[Records excerpted from a collection]
────────────────

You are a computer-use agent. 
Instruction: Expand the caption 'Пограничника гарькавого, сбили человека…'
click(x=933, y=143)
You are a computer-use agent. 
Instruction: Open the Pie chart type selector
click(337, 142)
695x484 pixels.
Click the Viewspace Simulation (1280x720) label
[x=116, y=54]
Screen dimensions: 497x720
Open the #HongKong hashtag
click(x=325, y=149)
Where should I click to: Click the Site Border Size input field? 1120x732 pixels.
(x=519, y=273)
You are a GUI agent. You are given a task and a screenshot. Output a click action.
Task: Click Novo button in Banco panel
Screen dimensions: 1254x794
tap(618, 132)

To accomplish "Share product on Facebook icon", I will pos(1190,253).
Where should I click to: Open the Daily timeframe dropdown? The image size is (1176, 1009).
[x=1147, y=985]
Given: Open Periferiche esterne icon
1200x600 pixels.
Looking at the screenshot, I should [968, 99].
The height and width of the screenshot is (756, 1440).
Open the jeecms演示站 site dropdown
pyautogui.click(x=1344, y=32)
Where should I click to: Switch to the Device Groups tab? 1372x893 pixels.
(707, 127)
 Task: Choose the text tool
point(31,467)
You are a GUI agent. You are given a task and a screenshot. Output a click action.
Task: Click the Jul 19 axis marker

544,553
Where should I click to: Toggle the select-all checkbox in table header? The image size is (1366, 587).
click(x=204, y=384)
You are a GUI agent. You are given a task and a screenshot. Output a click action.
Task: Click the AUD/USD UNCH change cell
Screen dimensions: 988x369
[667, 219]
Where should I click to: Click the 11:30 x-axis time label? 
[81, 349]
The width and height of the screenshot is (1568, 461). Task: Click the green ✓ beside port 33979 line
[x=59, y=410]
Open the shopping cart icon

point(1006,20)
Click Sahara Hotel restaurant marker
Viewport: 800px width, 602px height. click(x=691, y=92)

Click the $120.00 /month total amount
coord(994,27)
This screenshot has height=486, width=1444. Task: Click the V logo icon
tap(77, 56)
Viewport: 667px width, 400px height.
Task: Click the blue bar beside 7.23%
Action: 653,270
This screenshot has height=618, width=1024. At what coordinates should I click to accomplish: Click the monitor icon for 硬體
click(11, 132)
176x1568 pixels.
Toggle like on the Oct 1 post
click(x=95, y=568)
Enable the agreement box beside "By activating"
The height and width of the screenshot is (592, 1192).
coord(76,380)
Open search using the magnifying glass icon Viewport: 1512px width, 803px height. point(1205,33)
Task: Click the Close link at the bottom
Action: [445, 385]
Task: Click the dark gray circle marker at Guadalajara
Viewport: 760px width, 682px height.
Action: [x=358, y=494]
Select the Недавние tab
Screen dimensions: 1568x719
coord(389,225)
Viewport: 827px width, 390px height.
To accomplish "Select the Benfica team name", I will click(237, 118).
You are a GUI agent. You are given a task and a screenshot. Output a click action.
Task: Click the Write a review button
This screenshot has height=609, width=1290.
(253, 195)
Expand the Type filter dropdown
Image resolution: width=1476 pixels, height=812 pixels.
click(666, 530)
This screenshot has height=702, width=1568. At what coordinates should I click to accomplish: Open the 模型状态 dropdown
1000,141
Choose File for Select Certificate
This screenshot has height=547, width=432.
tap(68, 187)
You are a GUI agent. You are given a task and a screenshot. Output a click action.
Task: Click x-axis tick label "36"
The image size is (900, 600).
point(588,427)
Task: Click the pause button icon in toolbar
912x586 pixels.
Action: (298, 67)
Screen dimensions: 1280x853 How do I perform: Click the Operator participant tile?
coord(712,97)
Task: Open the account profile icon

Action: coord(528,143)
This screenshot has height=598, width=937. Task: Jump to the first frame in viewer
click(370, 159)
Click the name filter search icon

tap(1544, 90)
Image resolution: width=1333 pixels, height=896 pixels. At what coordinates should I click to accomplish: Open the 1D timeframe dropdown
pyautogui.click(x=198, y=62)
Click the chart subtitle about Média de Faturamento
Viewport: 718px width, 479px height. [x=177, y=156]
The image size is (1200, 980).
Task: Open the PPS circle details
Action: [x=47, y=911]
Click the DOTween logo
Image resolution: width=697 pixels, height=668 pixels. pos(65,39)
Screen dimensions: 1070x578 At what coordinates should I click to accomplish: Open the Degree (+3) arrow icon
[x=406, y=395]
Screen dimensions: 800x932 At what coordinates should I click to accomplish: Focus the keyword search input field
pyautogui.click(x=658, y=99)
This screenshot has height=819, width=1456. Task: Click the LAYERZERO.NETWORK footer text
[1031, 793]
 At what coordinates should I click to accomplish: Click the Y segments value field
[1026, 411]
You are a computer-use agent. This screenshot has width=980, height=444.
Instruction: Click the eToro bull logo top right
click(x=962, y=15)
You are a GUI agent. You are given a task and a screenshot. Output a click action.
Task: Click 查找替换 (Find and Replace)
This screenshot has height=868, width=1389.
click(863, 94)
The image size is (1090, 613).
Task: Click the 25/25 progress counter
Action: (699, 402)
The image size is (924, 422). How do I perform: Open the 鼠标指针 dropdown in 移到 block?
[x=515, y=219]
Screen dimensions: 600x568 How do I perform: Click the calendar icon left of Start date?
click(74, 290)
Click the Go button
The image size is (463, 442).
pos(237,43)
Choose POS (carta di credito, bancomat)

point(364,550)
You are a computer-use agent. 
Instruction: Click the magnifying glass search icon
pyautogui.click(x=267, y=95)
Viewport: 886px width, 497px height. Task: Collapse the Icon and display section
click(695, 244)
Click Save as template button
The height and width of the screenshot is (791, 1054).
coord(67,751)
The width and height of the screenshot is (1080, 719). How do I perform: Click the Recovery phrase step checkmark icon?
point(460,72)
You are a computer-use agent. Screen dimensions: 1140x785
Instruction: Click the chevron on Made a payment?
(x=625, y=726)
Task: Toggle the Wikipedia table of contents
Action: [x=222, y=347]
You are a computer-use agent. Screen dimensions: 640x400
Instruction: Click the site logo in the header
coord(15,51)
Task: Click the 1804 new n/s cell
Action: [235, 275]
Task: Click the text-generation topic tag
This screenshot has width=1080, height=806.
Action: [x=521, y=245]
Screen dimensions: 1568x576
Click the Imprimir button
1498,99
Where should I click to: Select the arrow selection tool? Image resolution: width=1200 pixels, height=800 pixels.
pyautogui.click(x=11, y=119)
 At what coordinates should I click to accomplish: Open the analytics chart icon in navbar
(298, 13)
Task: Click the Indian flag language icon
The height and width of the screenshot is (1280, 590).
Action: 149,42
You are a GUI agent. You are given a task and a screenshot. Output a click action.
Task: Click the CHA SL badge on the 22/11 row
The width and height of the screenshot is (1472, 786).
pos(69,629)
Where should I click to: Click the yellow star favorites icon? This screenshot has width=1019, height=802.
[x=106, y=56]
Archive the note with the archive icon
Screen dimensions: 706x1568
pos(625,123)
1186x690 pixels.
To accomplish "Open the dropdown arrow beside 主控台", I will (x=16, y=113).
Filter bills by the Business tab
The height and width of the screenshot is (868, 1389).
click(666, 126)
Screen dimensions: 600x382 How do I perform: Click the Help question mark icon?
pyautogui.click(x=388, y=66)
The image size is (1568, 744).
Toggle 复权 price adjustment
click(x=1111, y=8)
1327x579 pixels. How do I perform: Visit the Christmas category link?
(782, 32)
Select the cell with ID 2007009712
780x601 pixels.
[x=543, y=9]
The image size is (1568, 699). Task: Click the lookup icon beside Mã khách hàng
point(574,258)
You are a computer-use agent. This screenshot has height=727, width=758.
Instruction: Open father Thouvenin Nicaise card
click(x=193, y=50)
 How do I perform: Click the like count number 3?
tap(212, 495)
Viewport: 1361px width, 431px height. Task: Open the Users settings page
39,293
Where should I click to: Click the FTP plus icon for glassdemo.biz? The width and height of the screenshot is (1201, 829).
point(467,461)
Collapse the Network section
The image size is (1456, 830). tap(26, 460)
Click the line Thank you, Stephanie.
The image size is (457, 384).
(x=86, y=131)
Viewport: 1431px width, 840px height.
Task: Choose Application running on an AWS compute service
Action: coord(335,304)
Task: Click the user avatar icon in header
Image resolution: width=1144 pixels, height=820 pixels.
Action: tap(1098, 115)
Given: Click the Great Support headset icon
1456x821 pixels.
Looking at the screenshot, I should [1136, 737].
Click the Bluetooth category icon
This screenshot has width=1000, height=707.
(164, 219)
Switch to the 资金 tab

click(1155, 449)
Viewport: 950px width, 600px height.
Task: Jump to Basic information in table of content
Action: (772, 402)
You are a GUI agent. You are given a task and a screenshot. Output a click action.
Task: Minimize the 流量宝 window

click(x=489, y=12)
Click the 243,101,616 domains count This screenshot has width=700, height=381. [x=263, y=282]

────────────────

ASSIGNMENT: Would you retype exactly the lines above, from the line with "1186x690 pixels." to the line with "The image size is (1568, 744).", with both end lines kept and nothing more?

PROBLEM SOLUTION:
1186x690 pixels.
To accomplish "Open the dropdown arrow beside 主控台", I will (x=16, y=113).
Filter bills by the Business tab
The height and width of the screenshot is (868, 1389).
click(666, 126)
Screen dimensions: 600x382 How do I perform: Click the Help question mark icon?
pyautogui.click(x=388, y=66)
The image size is (1568, 744).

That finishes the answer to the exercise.